A crosscutting and comparative approach brings the complex layers of such debates and conversations, from different disciplinary backgrounds and a unique mix of academic and activist practitioner based social enquiry. This crosscutting effect plays out within Northeast India at one level, and then provides entry points to how alternative contexts, meanings, understandings and an overall dialogue can take place beyond the region. The interplay of democratic imaginations and spaces of governance among indigenous communities, contextualized in bio-directional and plural senses requires a sustained enquiry, which this dossier attempts to initiate through these essays. This dossier intends to keep building up on such enquiry.
These essays reflect on the pluralities of indigenous knowledge systems from an Indian context. It can inform modern governance systems at a global level, and the authors contend that indigenous knowledge systems are co-produced.

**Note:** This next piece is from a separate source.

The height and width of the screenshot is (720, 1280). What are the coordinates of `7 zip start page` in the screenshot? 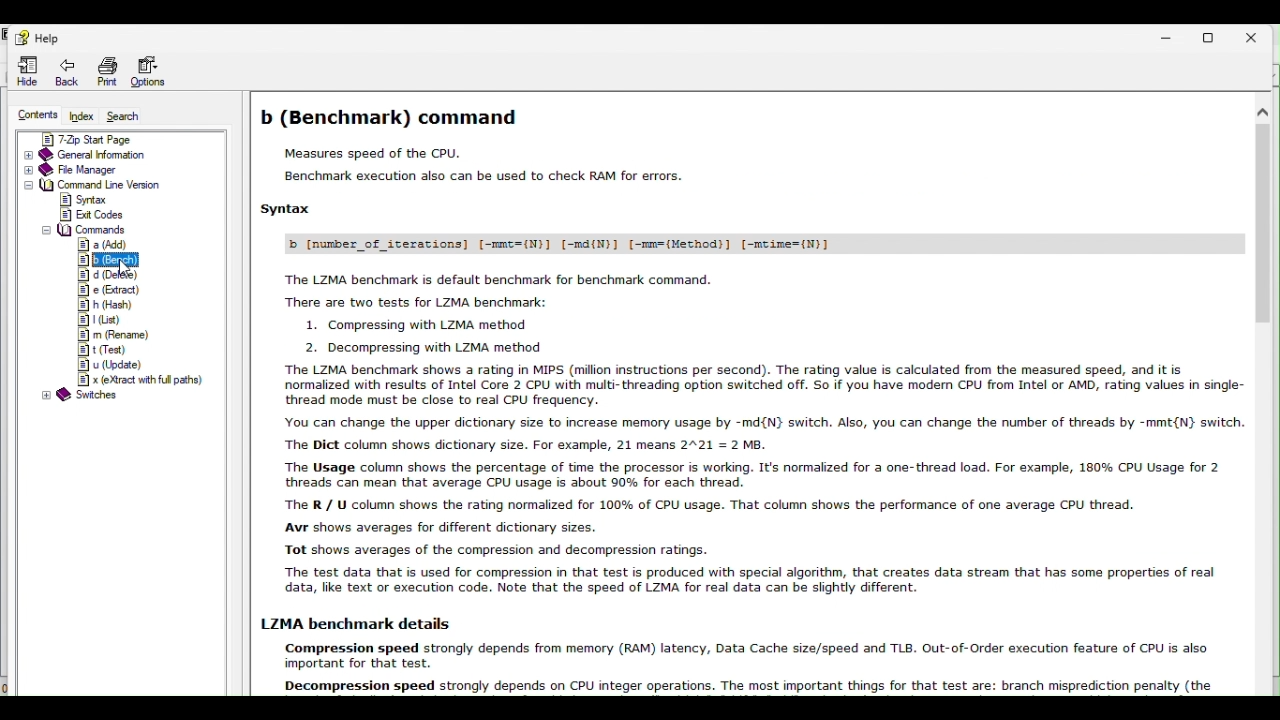 It's located at (109, 139).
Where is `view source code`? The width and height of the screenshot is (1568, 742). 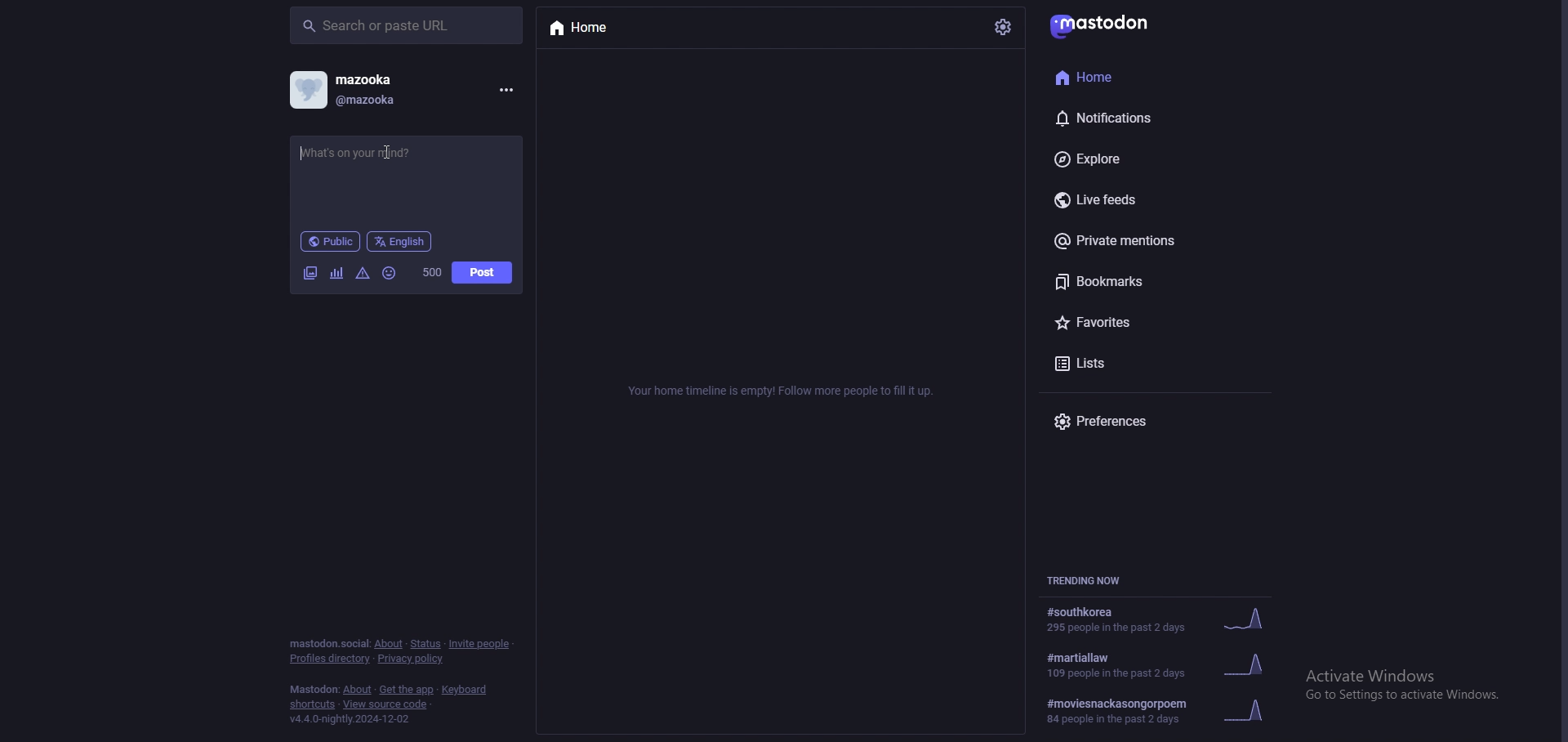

They are not essentially competing with dominant modern cultures. The essays bring out the examples of traditional knowledge systems and particularly the resilience of indigenous food systems to climate change impacts, from case studies in Northeast India. The essays point out that academics and journalists often miss out critical aspects of contextualising indigenous knowledge systems. There must be a conversation on the ethics on writing on indigenous knowledge and their interpretations.